If the nodes you will be running as validators don't need to have the full transaction history, then you can use state sync. With this flag enabled, instead of replaying the whole history to get to the current state, nodes simply download only the current state from other network peers, shortening the bootstrap process from multiple days to a couple of hours. If the nodes will be used for Subnet validation exclusively, you can use the state sync without any issues. Currently, state sync is only available for the C-Chain, but since the bulk of the transactions on the platform happen there it still has a significant impact on the speed of bootstrapping.

Database Copy

Good way to cut down on bootstrap times on multiple nodes is database copy. Database is identical across nodes, and as such can safely be copied from one node to another. Just make sure to that the node is not running during the copy process, as that can result in a corrupted database. Database copy procedure is explained in detail here.

Please make sure you don't reuse any node's NodeID by accident, especially don't restore another node's ID, see here for details. Each node must has its own unique NodeID, otherwise, the nodes sharing the same ID will not behave correctly, which will impact your validator's uptime, thus staking rewards, and the stability of your Subnet.

Subnet Deploy

Once you have the nodes set up you are ready to deploy the actual Subnet. Right now, the recommended tool to do that is Avalanche-CLI.
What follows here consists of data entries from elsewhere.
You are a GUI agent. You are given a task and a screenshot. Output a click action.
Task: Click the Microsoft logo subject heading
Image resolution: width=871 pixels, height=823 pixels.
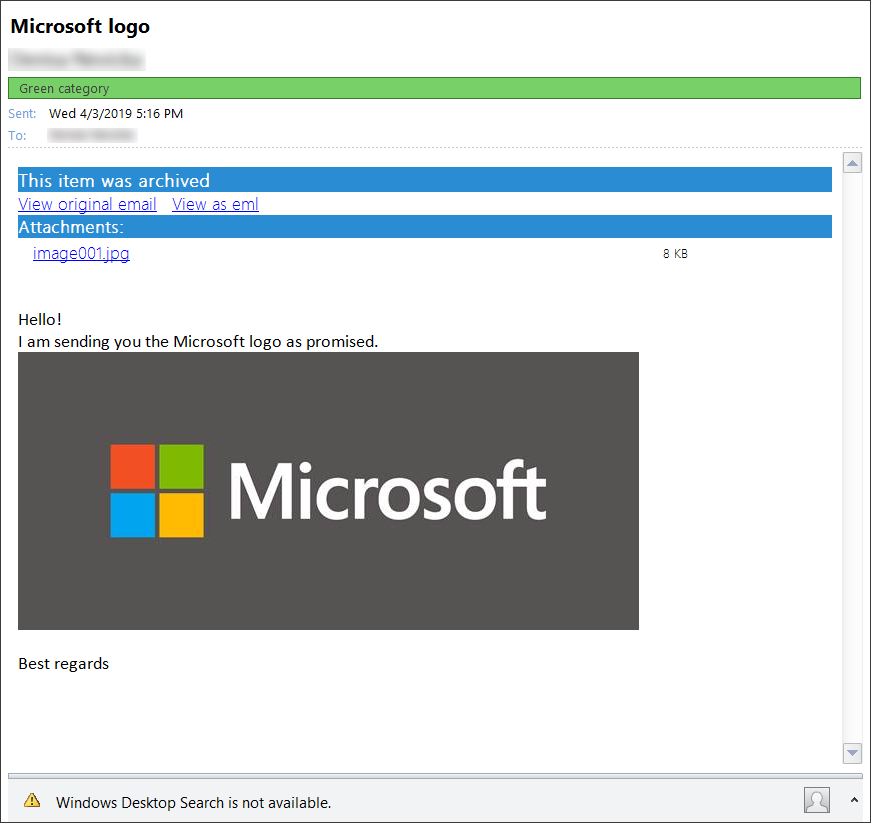tap(80, 26)
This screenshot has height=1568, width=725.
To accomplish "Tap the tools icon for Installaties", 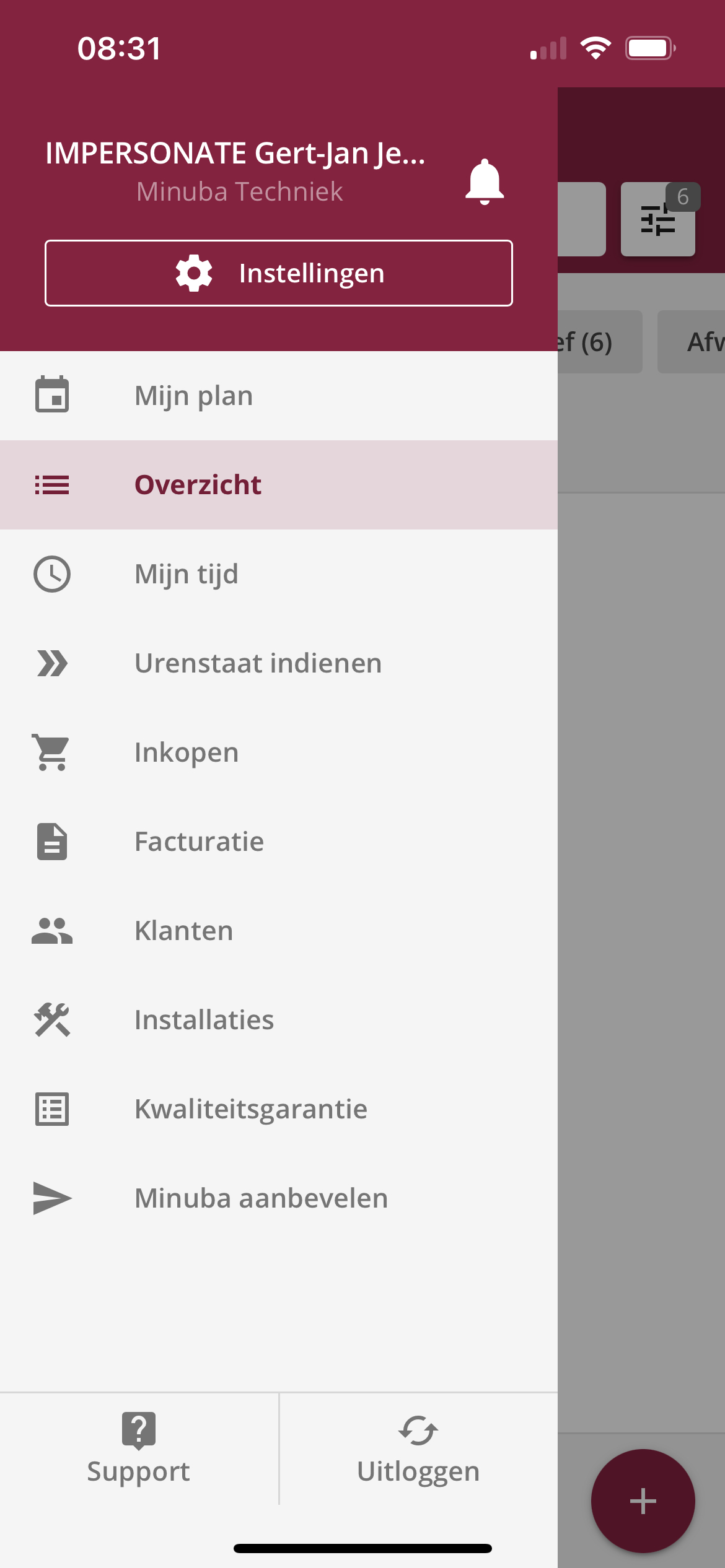I will click(52, 1020).
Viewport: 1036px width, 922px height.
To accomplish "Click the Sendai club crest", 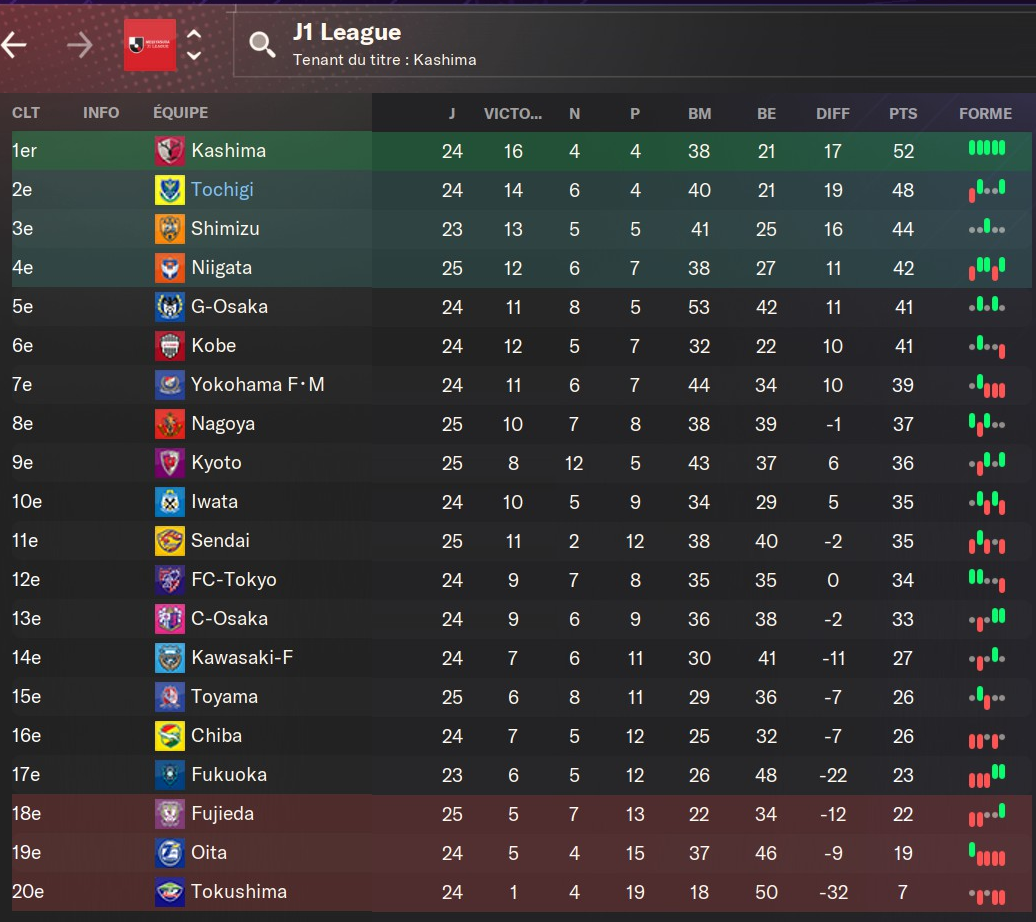I will pos(169,541).
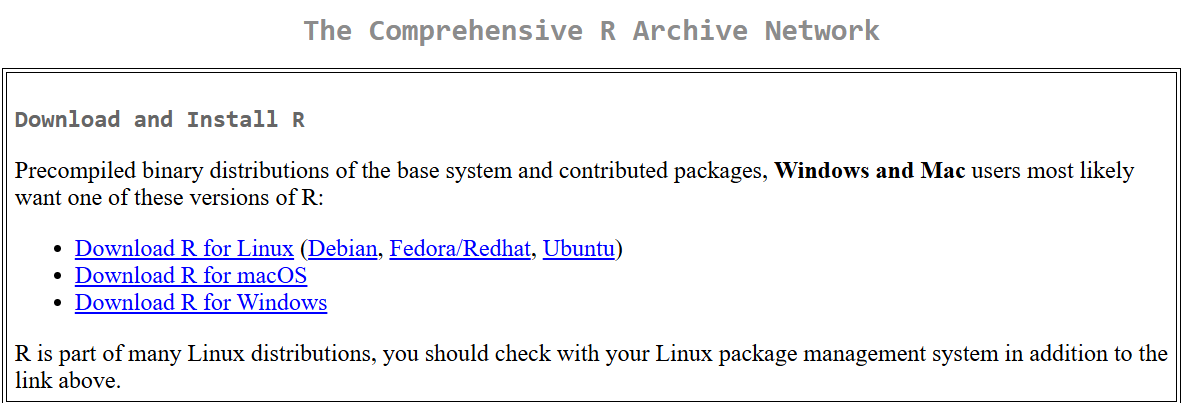The width and height of the screenshot is (1183, 403).
Task: Follow the Ubuntu link
Action: coord(578,249)
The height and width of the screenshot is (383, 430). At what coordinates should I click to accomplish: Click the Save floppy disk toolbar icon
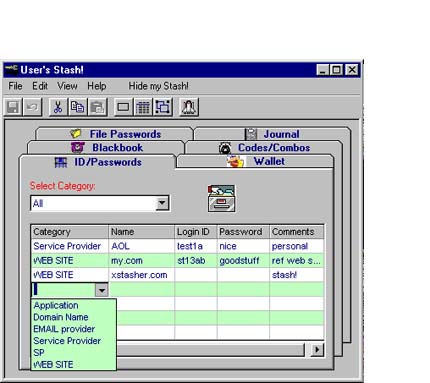[13, 107]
Instructions for deployment by Avalanche-CLI can be found here.

Ledger Hardware Wallet

When creating the Subnet, you will be required to have a private key that will control the administrative functions of the Subnet (adding validators, managing the configuration). Needless to say, whoever has this private key has complete control over the Subnet and the way it runs. Therefore, protecting that key is of the utmost operational importance. Which is why we strongly recommend using a hardware wallet such as a Ledger HW Wallet to store and access that private key.

General instruction on how to use a Ledger device with Avalanche can be found here.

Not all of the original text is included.